"Anyone actually know? Do I have any alternatives to salvaging what I may be able to pull of the drive and replacing it? Or is this an esoteric, fixable glitch that has nothing to do with hard drive failure?"
I would say that most likely the hard drive is failing. You can check out hardware failures by swapping components. If possible, take the hard drive to another computer and see if it works on the other computer.
The second most likely possibility is that the BIOS has the geometry of the hard drive screwed up. Look in your BIOS for the hard drive configuration settings and see if that can be changed to something that works.
"I had a Knoppix 3.4 cd lying around, so I thought I'd use that to boot the computer up, but when it came up, the boot-up routines didn't see any partition other than hda1 (I wanted to use the lilo.conf from the linux partition on hda). I did an fdisk, and fdisk replied with "Unable to seek on /dev/hda"."
Considered by itself this could be interpreted as a bad partition table. When you throw in the lilo messages, etc I would change the interpretation to: the portion of the hard drive containing the partition table has physical damage.
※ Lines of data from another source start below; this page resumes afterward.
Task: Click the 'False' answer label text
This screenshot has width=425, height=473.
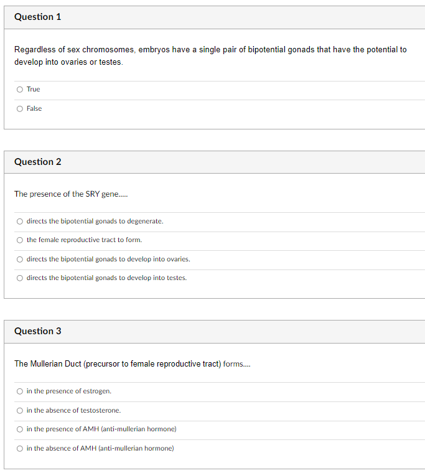Action: point(34,108)
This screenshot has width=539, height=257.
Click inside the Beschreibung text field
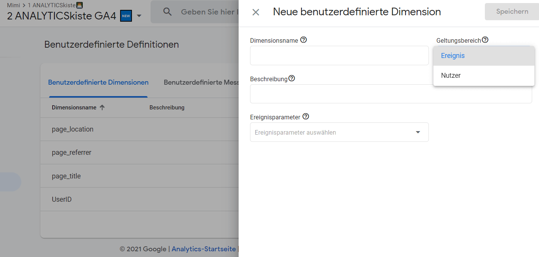click(390, 93)
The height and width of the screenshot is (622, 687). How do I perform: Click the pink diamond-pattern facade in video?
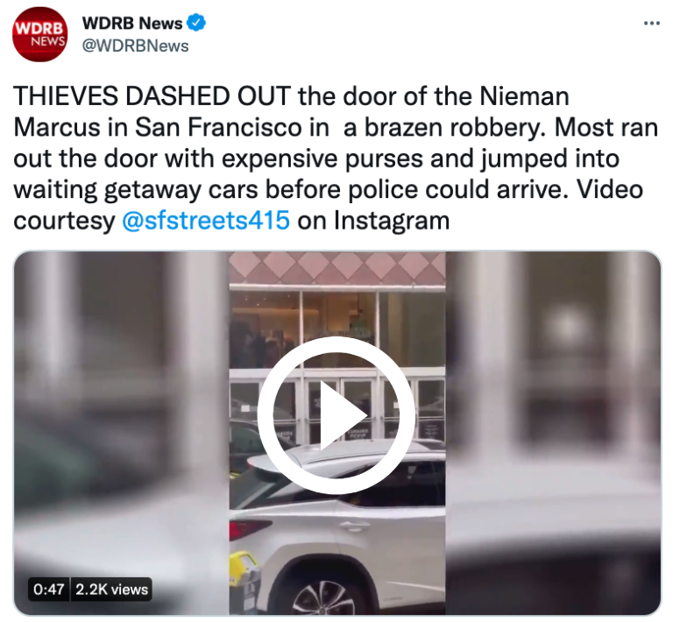point(337,268)
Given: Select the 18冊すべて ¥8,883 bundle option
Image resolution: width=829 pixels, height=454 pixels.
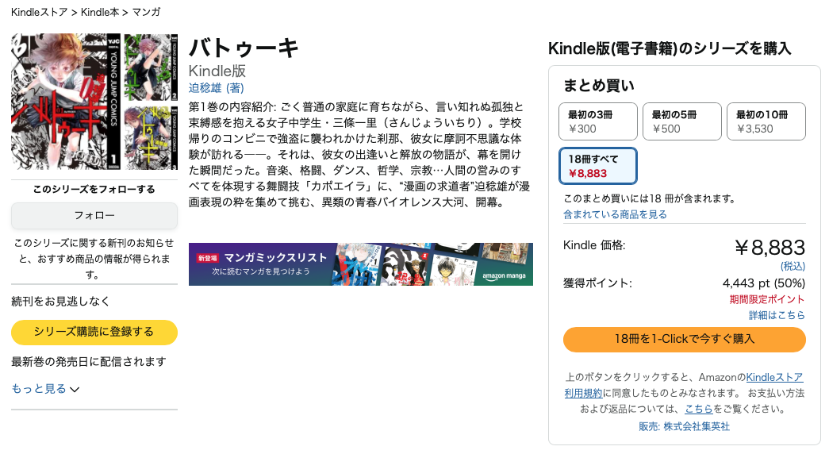Looking at the screenshot, I should click(598, 166).
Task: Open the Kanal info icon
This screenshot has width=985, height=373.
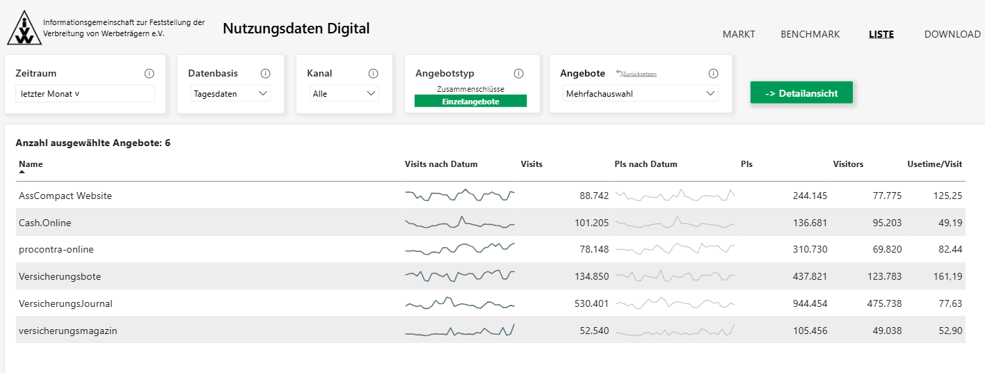Action: (373, 73)
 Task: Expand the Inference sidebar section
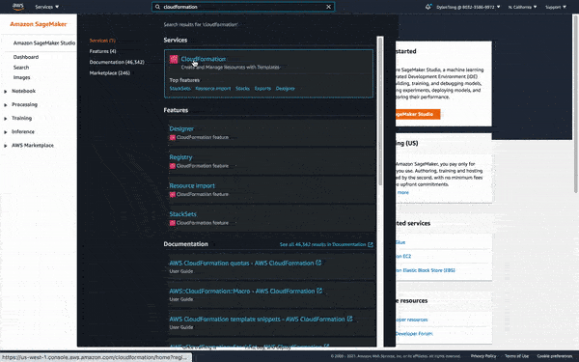click(6, 132)
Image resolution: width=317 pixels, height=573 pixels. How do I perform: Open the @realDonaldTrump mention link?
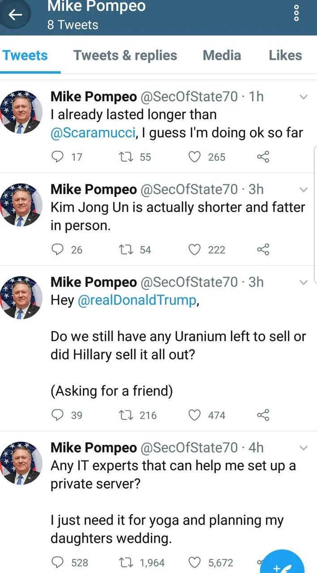pyautogui.click(x=137, y=300)
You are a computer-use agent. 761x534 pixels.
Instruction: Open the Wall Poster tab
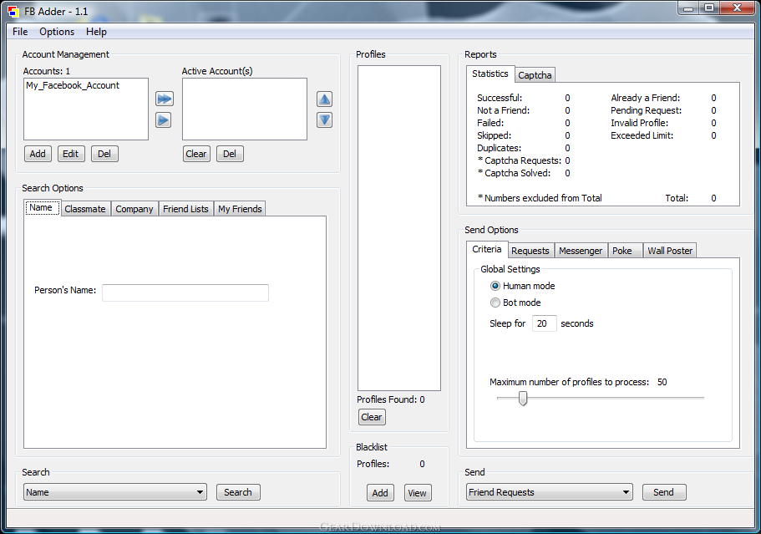point(670,251)
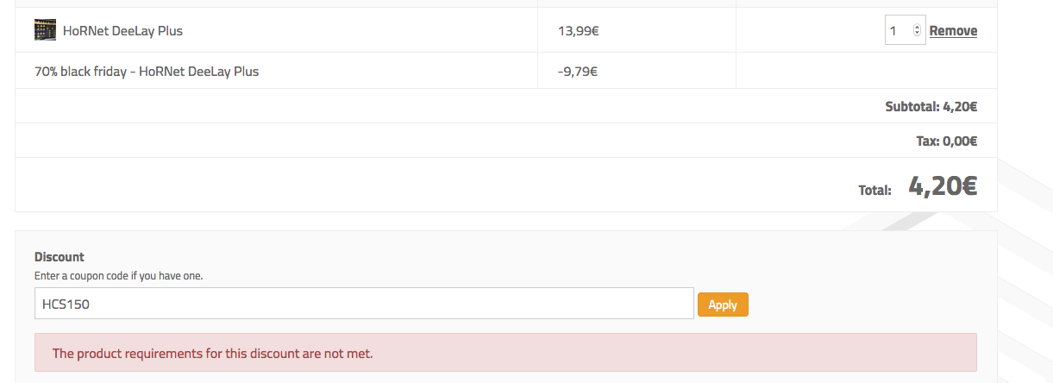Click the Subtotal 4,20€ text
Image resolution: width=1053 pixels, height=383 pixels.
coord(931,107)
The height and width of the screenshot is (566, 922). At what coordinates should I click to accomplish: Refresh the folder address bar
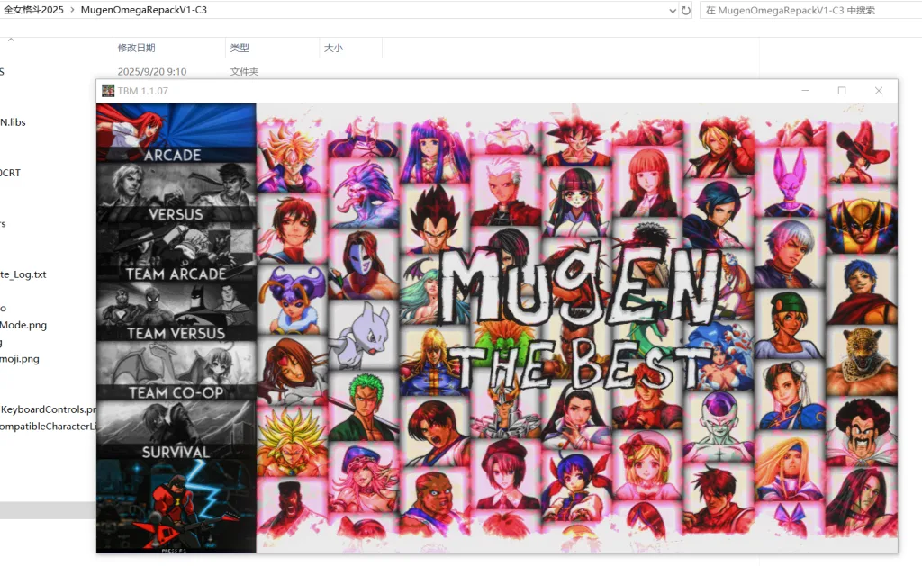(x=685, y=10)
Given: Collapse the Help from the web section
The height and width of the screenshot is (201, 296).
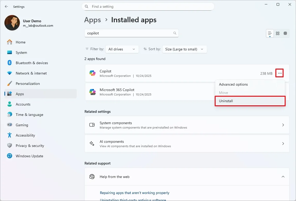Looking at the screenshot, I should pyautogui.click(x=283, y=177).
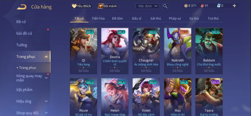Collapse the Trang phục sidebar section
This screenshot has width=251, height=116.
click(46, 57)
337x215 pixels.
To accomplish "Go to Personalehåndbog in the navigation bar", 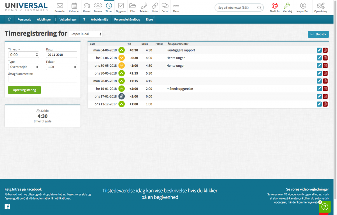I will (x=127, y=20).
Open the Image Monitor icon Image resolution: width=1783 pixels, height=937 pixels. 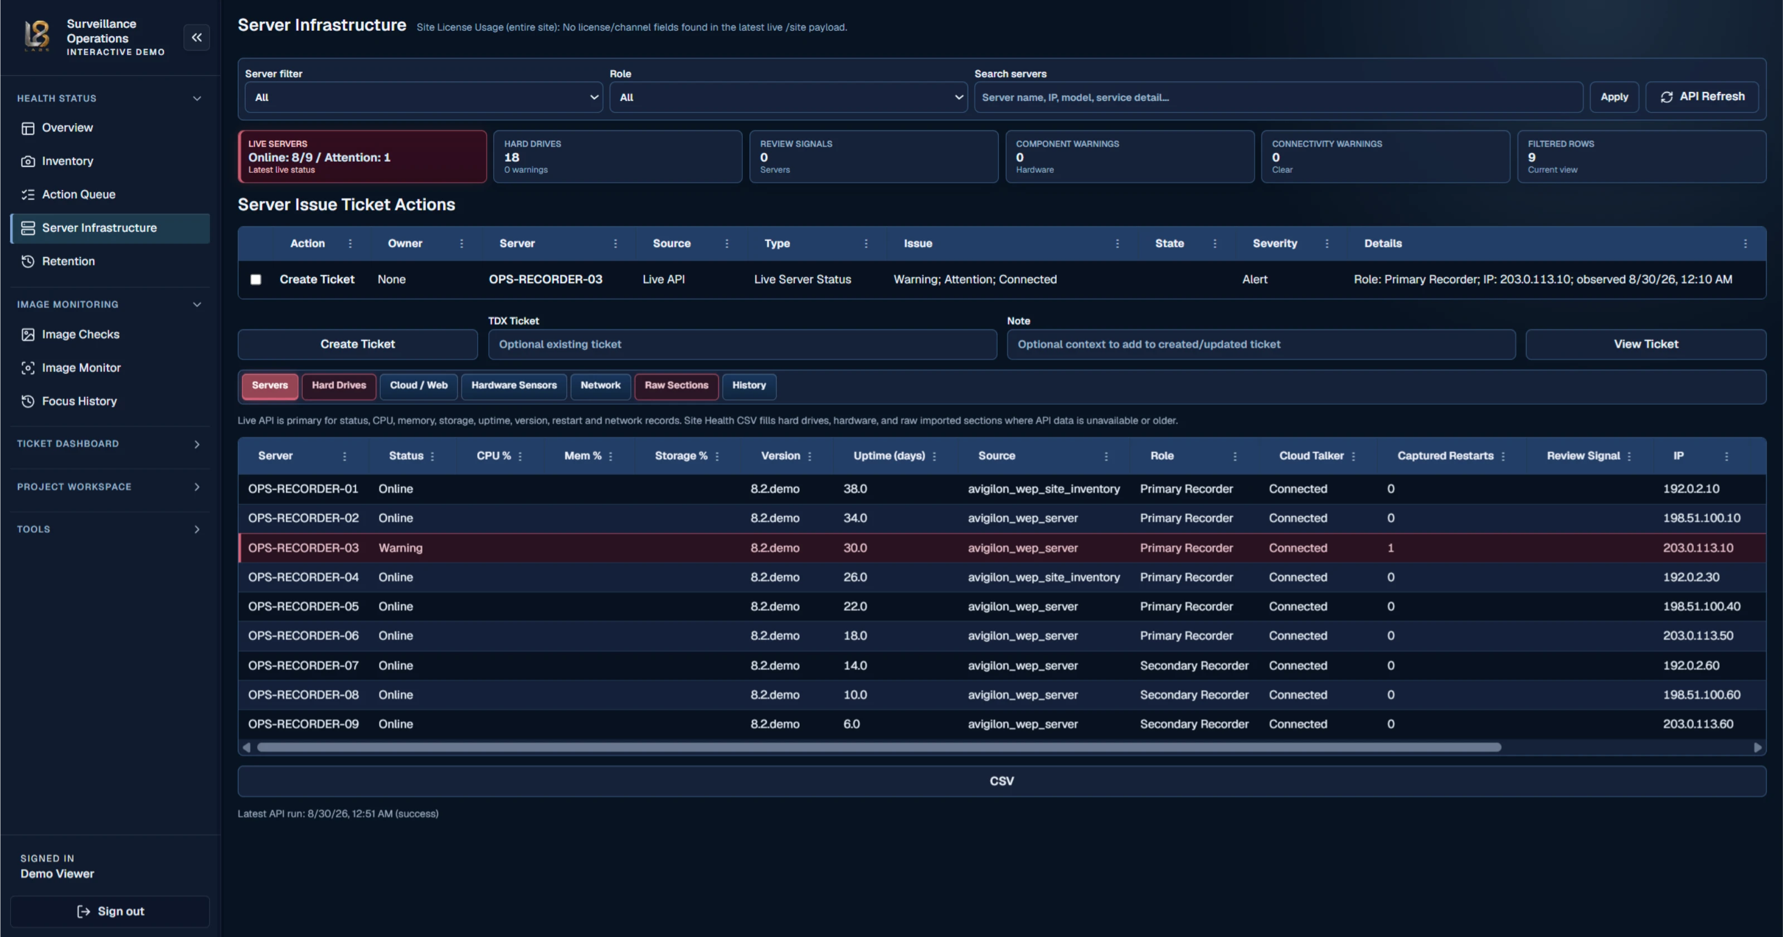tap(28, 368)
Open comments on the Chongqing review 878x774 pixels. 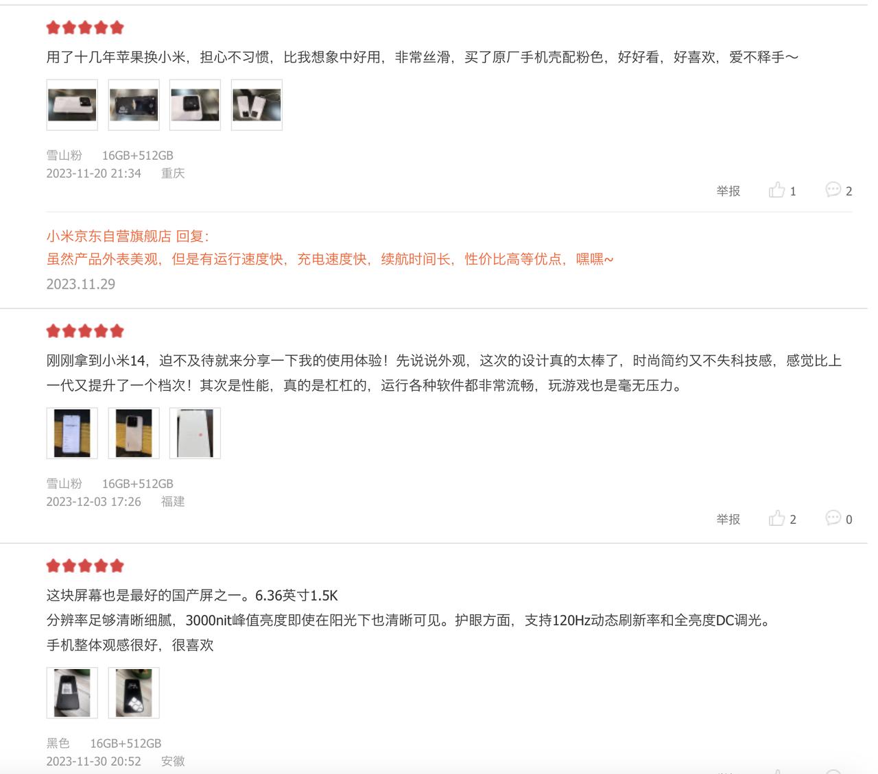click(x=839, y=190)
It is possible that you could salvage the part of the hard drive which is still OK (perhaps most of it) by downloading a low level format utility from your drive manufacturer and doing a low level format on the drive. Doing a low level format can take hours (my 30G Maxtor took 2.5 hours). It will completely erase all information on the hard drive. And after all that work the hard drive may still be unusable.
Obviously you should back up anything that you can before swapping hard drives or doing a low level format.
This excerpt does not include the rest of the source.